Вскоре после раздачи премий и в Лондоне и в Нью-Йорке продавцы и маклеры начали уходить ради более высоких доходов в другие фирмы. Другие компании все еще готовы были гарантировать высокие заработки тем, кто покидал Salomon Brothers. Работники со стажем, привыкшие к большим доходам, были горько разочарованы. Человек, скажем, рассчитывал на 800 тысяч долларов, а получал только 450 тысяч. Это был ужасный год для фирмы, хотя каждый в отдельности как-то чувствовал, что у него все неплохо.

Через год после начала работы я уже мог оглядеться, и мне хватило пальцев на руках и на ногах, чтобы сосчитать тех, кто пришел в фирму раньше меня. Из двадцати примерно служащих лондонского отделения, заставших еще эпоху ланчей с двумя бутылками вина, все, кроме троих, подались на более тучные пастбища. Каждого немедленно заместили полудюжиной геков, так что, хотя люди продолжали убегать косяками, фирма неуклонно расширялась.
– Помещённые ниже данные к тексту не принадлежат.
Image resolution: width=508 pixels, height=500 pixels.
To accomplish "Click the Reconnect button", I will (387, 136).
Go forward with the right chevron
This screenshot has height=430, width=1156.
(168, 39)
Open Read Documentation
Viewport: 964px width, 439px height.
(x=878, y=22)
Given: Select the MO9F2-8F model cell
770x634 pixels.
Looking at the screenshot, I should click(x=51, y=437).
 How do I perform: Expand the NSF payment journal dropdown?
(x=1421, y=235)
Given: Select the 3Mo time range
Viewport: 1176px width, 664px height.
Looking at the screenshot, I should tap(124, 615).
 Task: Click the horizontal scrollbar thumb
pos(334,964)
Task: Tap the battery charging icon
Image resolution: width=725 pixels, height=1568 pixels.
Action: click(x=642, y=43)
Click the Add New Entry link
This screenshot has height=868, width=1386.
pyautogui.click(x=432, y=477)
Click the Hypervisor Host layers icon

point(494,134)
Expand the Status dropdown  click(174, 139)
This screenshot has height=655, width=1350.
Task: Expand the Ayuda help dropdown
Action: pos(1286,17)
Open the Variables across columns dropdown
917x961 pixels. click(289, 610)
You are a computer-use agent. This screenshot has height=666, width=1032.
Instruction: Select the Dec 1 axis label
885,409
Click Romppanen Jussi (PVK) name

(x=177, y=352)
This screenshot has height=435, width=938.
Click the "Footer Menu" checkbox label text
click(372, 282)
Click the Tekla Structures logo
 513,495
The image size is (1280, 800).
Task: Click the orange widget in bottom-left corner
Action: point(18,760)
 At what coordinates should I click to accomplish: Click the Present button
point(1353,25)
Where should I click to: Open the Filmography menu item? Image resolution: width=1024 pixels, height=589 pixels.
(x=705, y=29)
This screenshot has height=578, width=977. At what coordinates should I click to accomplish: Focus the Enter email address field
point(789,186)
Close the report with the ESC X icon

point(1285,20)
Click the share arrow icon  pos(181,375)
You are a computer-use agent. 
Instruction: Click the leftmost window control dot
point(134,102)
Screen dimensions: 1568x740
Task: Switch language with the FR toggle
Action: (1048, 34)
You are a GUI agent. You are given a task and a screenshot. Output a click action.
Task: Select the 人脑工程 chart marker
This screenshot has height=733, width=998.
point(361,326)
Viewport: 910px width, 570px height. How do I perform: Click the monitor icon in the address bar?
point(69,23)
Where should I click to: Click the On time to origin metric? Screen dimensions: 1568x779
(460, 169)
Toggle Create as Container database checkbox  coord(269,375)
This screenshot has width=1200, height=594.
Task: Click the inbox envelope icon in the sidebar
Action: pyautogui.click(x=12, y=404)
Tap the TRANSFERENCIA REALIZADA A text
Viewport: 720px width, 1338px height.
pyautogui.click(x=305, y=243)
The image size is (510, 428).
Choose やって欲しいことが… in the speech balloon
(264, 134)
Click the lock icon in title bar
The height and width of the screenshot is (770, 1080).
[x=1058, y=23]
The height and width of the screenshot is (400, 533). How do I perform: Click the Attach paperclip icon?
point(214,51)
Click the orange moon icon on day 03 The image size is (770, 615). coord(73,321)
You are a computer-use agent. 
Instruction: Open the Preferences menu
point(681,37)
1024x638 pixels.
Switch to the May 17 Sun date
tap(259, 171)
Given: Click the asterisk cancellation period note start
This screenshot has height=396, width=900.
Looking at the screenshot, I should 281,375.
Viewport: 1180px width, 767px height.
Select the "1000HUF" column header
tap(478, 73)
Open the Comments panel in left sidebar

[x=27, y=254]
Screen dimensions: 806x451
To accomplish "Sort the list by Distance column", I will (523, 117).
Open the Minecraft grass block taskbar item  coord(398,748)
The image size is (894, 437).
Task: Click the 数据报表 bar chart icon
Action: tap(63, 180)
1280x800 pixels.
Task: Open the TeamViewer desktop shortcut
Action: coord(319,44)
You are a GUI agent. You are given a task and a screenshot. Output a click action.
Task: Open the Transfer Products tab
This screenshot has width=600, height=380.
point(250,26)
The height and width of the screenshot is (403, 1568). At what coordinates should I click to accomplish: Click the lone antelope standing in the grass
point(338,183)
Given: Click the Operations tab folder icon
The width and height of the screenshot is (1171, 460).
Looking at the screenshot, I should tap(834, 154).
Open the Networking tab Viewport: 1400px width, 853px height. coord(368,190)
В волонтерах недостатка не было. К концу 1986 года в британских университетах распространилось американское поветрие. Укрепилось таинственное убеждение, что стоящую работу можно найти только в инвестиционных банках. В конце года меня пригласили выступить в студенческом клубе консерваторов Лондонской школы экономики. Если на земле и было место, способное противостоять как идеям политического консерватизма, так и напору Salomon Brothers, так это была Лондонская школа экономики, традиционный оплот левых.

Темой моего выступления был рынок облигаций. Я рассчитывал, что сама тема распугает аудиторию. Ведь разговор о рынке облигаций — это по определению длинно и скучно. Но в зал набилось более сотни студентов, а когда какой-то потрепанного вида юнец, потягивавший пиво в заднем ряду, завопил, что я паразит, его мгновенно вытолкали. После выступления меня осадили — не для того, чтобы оскорбить, и не с расспросами о рынке облигаций, а с единственным вопросом — как устроиться на работу в Salomon Brothers. Юный британский радикал признался, что выучил имена всех игроков нью-йоркских «Гигантов», потому что слышал от кого-то, что начальник отдела кадров был фанатом этой команды (чистая правда). Другой хотел знать, правда ли, как он прочитал в журнале «Economist», что люди в Salomon Brothers не плетут тайных интриг, а нападают на соперников в открытую. Как убедительнее показать, что он достаточно агрессивен? Стоит ли при этом выкладываться, или достаточно просто заявить о себе?